Le Président (M. Picard) : Merci. Je cède la parole maintenant à Mme
la députée de Sainte-Marie—Saint-Jacques. Trois minutes.
Mme
Massé : Merci, M. le Président. Bonsoir, mesdames. Effectivement, une qualité de mémoire... je n'ai pas fini de saisir tout ce qu'il y a là-dedans tellement c'est précieux.
Vous nous rappelez dans l'état des lieux, en partant, que la violence, ça a un coût, un coût social, un coût
personnel, bien sûr, un coût social important. Vous avez même relaté une
étude de 2012 qui parle de 7,4 milliards par année au Canada,
7,4 milliards par année au Canada. Il faut faire quelque chose. Vous amenez une foule de propositions. Vous
êtes les premières qui, de façon claire, disent : Il faut arrêter
d'avoir une multitude de plans, il faut
mettre ça ensemble pour conjuguer nos efforts, parce que, dans le fond, tout ça
s'appuie sur une racine qui est la même, qui est une racine de domination, etc.

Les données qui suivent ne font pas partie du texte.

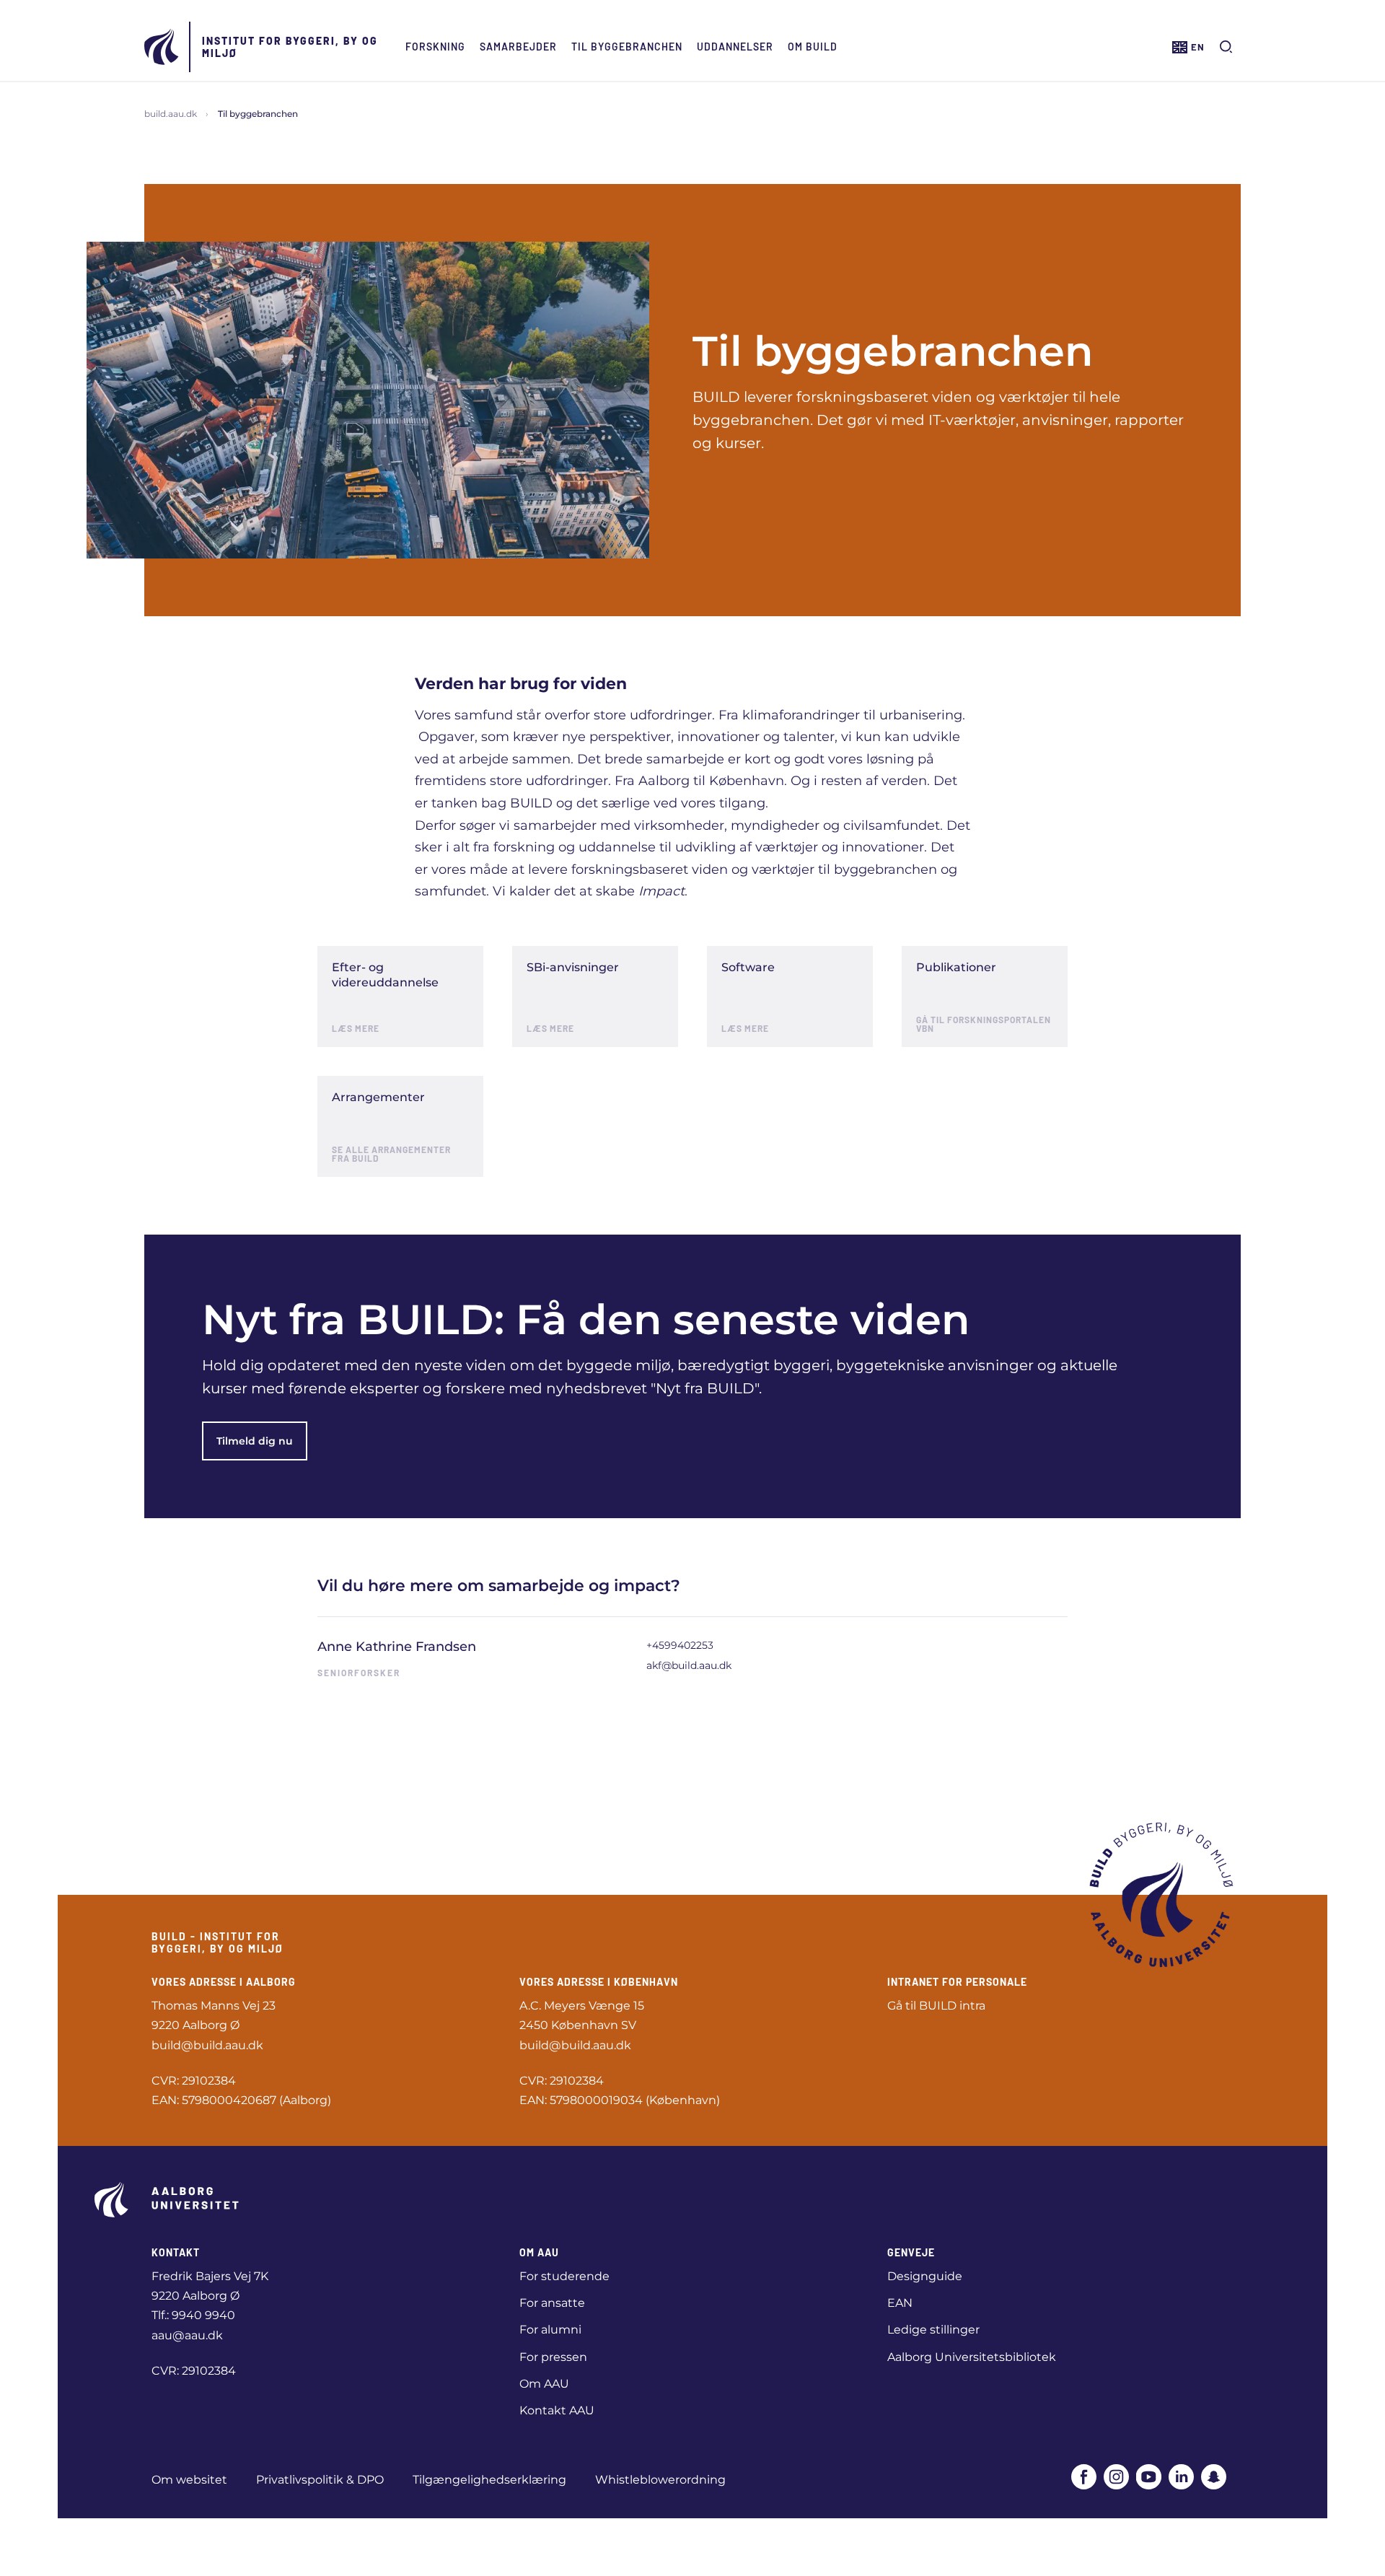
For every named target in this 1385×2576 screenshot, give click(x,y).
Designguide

Vous nous parlez clairement des cours d'éducation et vous dites : Ça ne peut pas être des cours d'éducation à la
sexualité, ça inclut d'autres choses, les rapports égalitaires, vous
avez parlé... en fait, dans votre vocable, et tout ça, on en est, plusieurs
personnes nous ont soulevé ça.
Moi,
je vais soulever une question : Si on avait, bon... je ne dirai pas «une
loi», parce que, ça, je n'ai pas eu le temps de le poser au groupe avant vous, mais un seul plan d'action, est-ce que
ça nous permettrait aussi de pouvoir rejoindre les enfants garçons
victimes d'agression sexuelle?
Mme Monastesse
(Manon) : Je crois que oui, parce qu'il ne faut pas les oublier, effectivement.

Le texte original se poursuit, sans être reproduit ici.